A multitude of brain cancer (glioma) mutations, identified by large-scale next generation sequencing (NGS), are predicted to drive disease through computational algorithms in silico. To investigate whether predicted glioma mutations alter neural stem and/or progenitor cell fate cell (alone or in combination) in intact tissues or organisms, the Brain Cancer Discovery Group uses a combination of Drosophila and human functional genetic models.

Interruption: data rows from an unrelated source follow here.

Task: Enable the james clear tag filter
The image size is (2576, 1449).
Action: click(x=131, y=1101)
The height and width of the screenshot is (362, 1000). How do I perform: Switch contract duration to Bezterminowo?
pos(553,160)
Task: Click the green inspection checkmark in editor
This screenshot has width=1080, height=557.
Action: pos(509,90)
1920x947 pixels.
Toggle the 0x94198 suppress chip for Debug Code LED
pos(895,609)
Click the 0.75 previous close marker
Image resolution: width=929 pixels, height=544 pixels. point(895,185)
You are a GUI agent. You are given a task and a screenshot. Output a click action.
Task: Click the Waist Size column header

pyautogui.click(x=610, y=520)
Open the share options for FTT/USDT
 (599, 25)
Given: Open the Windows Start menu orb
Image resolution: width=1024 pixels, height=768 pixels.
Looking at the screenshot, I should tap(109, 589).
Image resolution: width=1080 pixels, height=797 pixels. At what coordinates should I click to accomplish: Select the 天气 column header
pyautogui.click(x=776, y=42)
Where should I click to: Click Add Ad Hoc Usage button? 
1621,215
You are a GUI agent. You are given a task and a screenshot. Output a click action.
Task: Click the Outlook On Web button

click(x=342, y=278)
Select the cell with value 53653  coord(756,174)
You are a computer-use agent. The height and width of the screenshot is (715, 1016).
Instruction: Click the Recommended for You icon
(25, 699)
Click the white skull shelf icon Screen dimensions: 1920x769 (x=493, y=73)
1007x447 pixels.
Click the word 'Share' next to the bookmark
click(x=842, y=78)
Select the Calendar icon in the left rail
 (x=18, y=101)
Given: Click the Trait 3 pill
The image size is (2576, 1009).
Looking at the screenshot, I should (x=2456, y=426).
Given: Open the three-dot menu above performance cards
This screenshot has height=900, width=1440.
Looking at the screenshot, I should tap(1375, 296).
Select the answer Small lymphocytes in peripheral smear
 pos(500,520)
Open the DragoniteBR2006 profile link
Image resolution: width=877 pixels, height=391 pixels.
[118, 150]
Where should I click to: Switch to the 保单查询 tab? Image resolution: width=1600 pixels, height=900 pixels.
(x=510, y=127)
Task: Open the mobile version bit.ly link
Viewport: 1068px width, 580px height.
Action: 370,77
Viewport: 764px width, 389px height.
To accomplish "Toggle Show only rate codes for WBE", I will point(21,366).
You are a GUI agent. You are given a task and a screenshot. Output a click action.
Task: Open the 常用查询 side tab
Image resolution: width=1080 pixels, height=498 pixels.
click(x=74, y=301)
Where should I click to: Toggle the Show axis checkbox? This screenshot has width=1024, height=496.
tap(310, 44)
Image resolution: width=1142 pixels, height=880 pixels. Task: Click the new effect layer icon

Solving mysteries of the neural stem cell niche to understand brain cancer
Gliomas are highly heterogeneous, comprising glioma stem and progenitor cells (GSPCs) embedded within a tumour mass containing glia and neurons. We predict GSPCs drive tumour expansion in response to a combination of internal (cell-intrinsic) cues and external (extrinsic) signals from neighbouring glial cells comprising the bulk of the tumour. Thus, tumour progression will occur, at least in part, as a consequence of defective communication from mutant glia.
We aim to elucidate pathways critical for communication between neural stem and progenitor cells (NSPCs) and their surrounding glial microenvironment, which we know is essential for normal brain development and predicted to be dysregulated in, and fundamental to, glioma initiation and progression. The Drosophila brain provides an excellent model; with the cortex glia microenvironment, or niche, providing neural stem cells (NSCs) with the structural support and secreted signals required for stemness and differentiation. The increased knowledge of the complex cellular genetics underlying glioma cell-cell interactions will enable identification of urgently needed novel therapeutic agents for treatment of primary brain cancer.